● **WORK ORDER**: Repeat every record exactly, but keep images out of the copy.

DATA FOR PROCESSING: Begin

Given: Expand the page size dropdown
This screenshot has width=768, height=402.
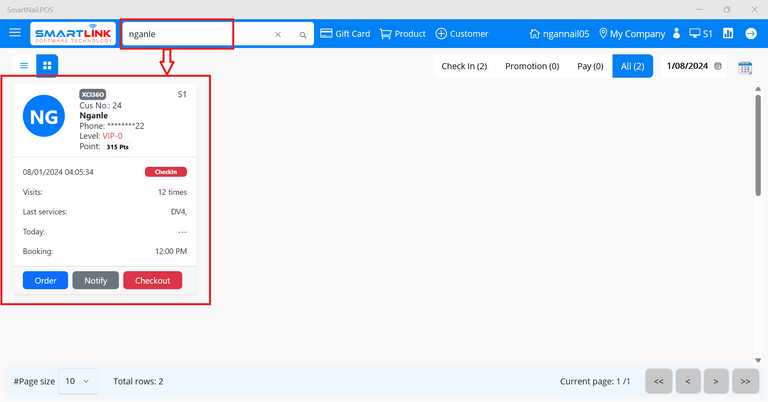Looking at the screenshot, I should coord(79,381).
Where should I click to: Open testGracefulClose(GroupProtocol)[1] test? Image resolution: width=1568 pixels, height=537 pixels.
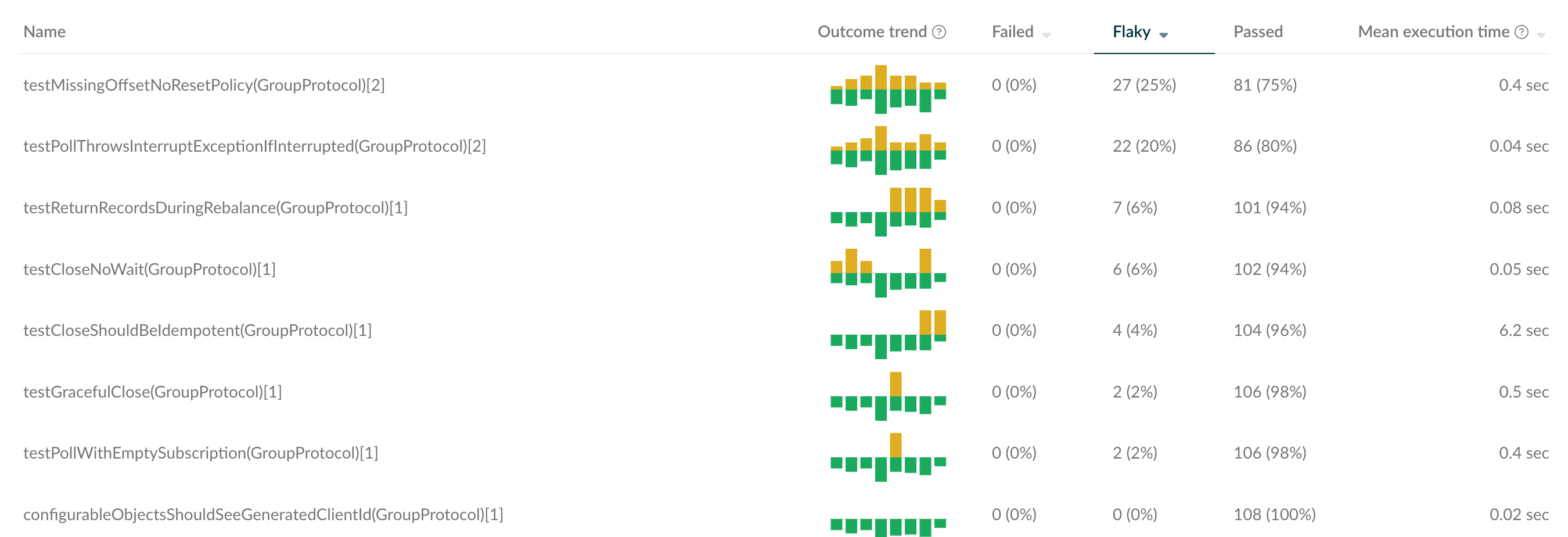[152, 392]
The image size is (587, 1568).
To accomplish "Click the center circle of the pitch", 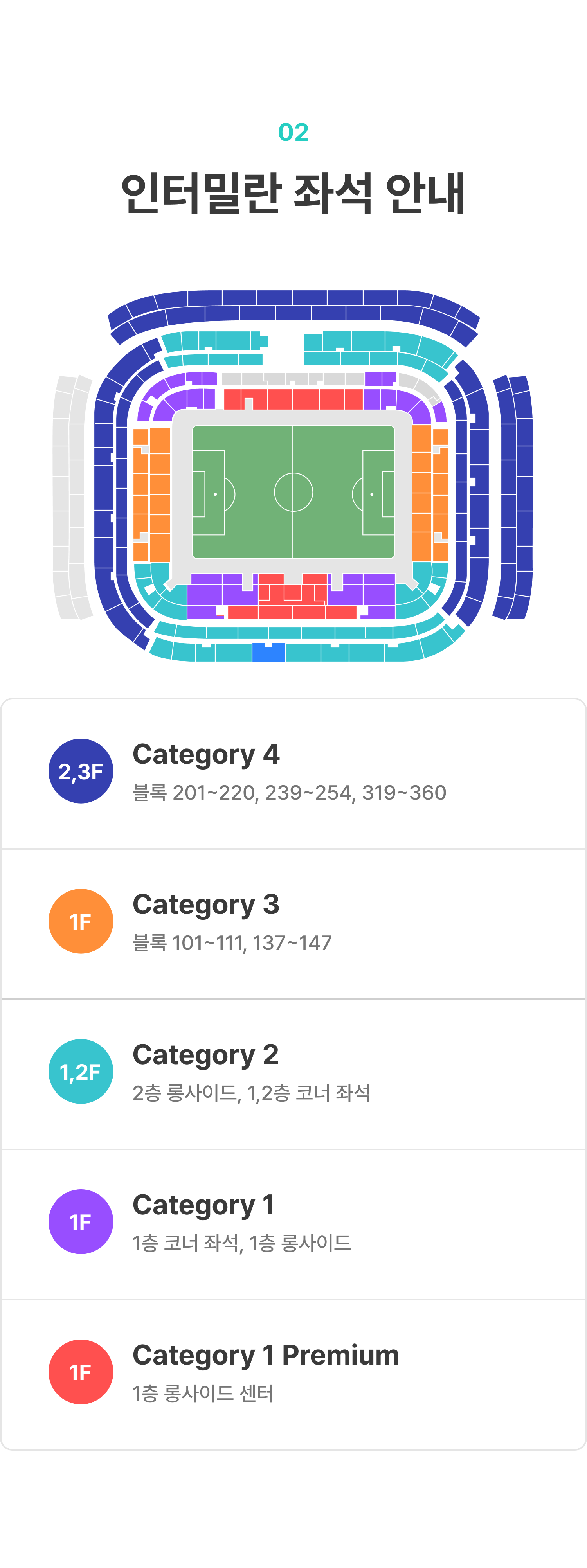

DATA FOR PROCESSING: End

● **ANSWER BOX**:
Given: Expand the page size dropdown
This screenshot has width=768, height=402.
Looking at the screenshot, I should coord(79,381).
Where should I click to: Open testGracefulClose(GroupProtocol)[1] test? Image resolution: width=1568 pixels, height=537 pixels.
[152, 392]
The image size is (587, 1568).
To accomplish "Click the center circle of the pitch", 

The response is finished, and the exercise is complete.